Exercises to complete:
- a) From the case study on the 2138 Market Street collapse, quote word for word the passage that begins with "On February 2nd, 2013, a" and ends with "in Figure 2.".
- b) Answer these questions using the case study on the 2138 Market Street collapse:
(i) How many people were injured in the collapse?
(ii) On what date was the building permit for the demolition issued?
(iii) What was Thomas Simmonds's job?
- c) For each statement, say whether the case study on the 2138 Market Street collapse supports it. Answer yes or no, and quote the words that decide it.
(i) The building that collapsed was five stories tall.
(ii) A hoagie shop once occupied the ground floor of the building.
(iii) After the 2011 injury settlement, STB changed its demolition practices.

Excerpt provided:

=======

2138 Market Street Collapse
Philadelphia, Pennsylvania - June 5th, 2013
Kristin Sliwinski, BAE / MAE The Pennsylvania State University 2014


On Wednesday morning, June 5th, 2013, a 4-story, un-reinforced masonry building collapsed during its demolition and fell onto an attached thrift store, killing six people and injuring thirteen others. Prior to the collapse, several contacts were made with representatives from the city officials, the architect, the building owner, the Salvation Army and the respective lawyers for each party. Concerns were made from the owner to the officials and the Salvation Army regarding the safety of the demolition, but with lack of action from the city officials and the Salvation Army, the building owner continued demolition. On the morning of June 5th, as demolition work was underway, the building collapsed upon itself and on the attached Salvation Army. Upon initial investigation, the cause of the collapse has been attributed to the use of mechanical demolition equipment instead of hand equipment. The case is in legal proceedings as of December, 2013.
Figure 1: Overhead View of the Collapse - Courtesy of YouTube


Demolition, Collapse, Philadelphia, OSHA, Causalities, Masonry, Mechanical Equipment, Salvation Army

Existing Structure

On February 2nd, 2013, a building permit was issued for the complete demolition of a four story structure in the 2136-38 block on Market Street in Philadelphia. Prior to demolition, the building was empty, though prior occupants included a hoagie shop, "Hoagie City", on the ground floor. The building shared an common wall with the Salvation Army thrift store, as seen in a Google Maps street view from 2011, in Figure 2.
Figure 2: Existing Building Prior to Demolition - Courtesy of Google Maps


Events Leading Up To

Many attempts for communication between the owner of 2138 Market Street and representatives for the Salvation Army were made between February 2nd, 2013, and May 22nd, 2013 (Simmonds). The main areas of concern included the structural integrity of the Salvation Army after the demolition of 2138 Market Street, the attached chimney for the Salvation Army that used 2138 Market Street as the structural support, and the waterproofing of the common wall and roof. Thomas Simmonds, the property manager for STB Investment Corps, in an email to Alan Greenberger, Executive Director of the Philadelphia City Planning Commission (Global Philadelphia Association), remarks that "this nonsense must end before someone is seriously injured, or worse." This was sent on May 22nd at 4:54 pm, 14 days prior to the collapse that killed six people (Simmonds, pg. 4). Prior to the collapse, a large crack formed on the common wall between the thrift shop and 2138 Market Street. The owners of the thrift shop knew about the crack, as it was large enough for sunlight to penetrate into the store, but did not do anything to prevent injury to the patrons (Fiorillo, "Lawsuit Filed...Building Collapse").

The owner of the building, STB Investments Corp., with principal Richard Basciano, had previous issues with poor demolition practices. In 2011, a Philadelphia native was injured by falling concrete from a building owned by STB. After the man sued the company, and received a 6 figure settlement, Thomas Simmonds admits they did not change their demolition practices to prevent further injuries on any of their other job sites (Nussbaum, "Man hurt...Basciano firm").

=======

Dataset section:
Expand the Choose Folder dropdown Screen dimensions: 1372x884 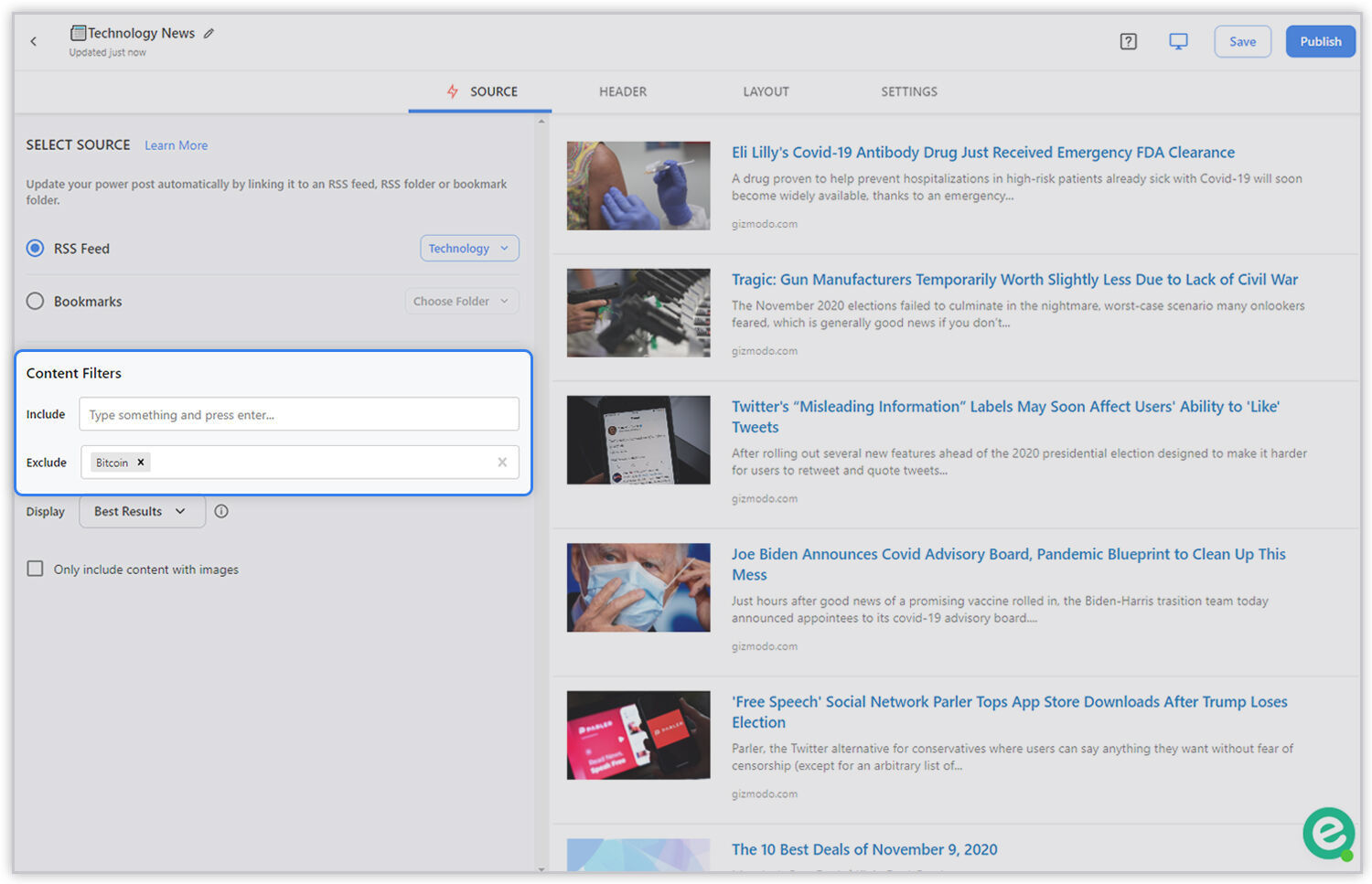461,302
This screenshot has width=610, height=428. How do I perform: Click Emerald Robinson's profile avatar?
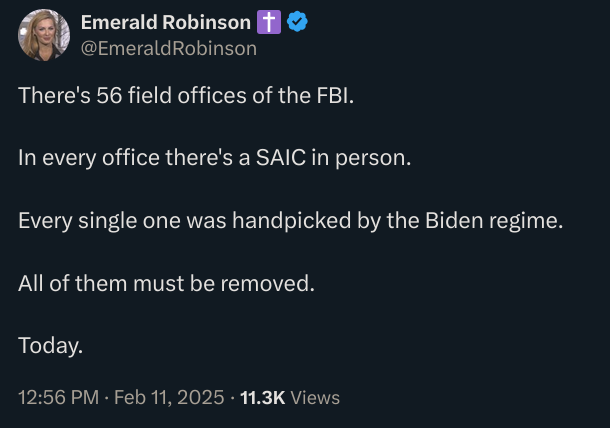[43, 35]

=======

Task-by-task results:
- a)
On February 2nd, 2013, a building permit was issued for the complete demolition of a four story structure in the 2136-38 block on Market Street in Philadelphia. Prior to demolition, the building was empty, though prior occupants included a hoagie shop, "Hoagie City", on the ground floor. The building shared an common wall with the Salvation Army thrift store, as seen in a Google Maps street view from 2011, in Figure 2.

- b)
(i) Thirteen.
(ii) February 2nd, 2013.
(iii) Property manager for STB Investment Corps.

- c)
(i) No: "a 4-story, un-reinforced masonry building"
(ii) Yes: "prior occupants included a hoagie shop, "Hoagie City", on the ground floor"
(iii) No: "they did not change their demolition practices to prevent further injuries on any of their other job sites"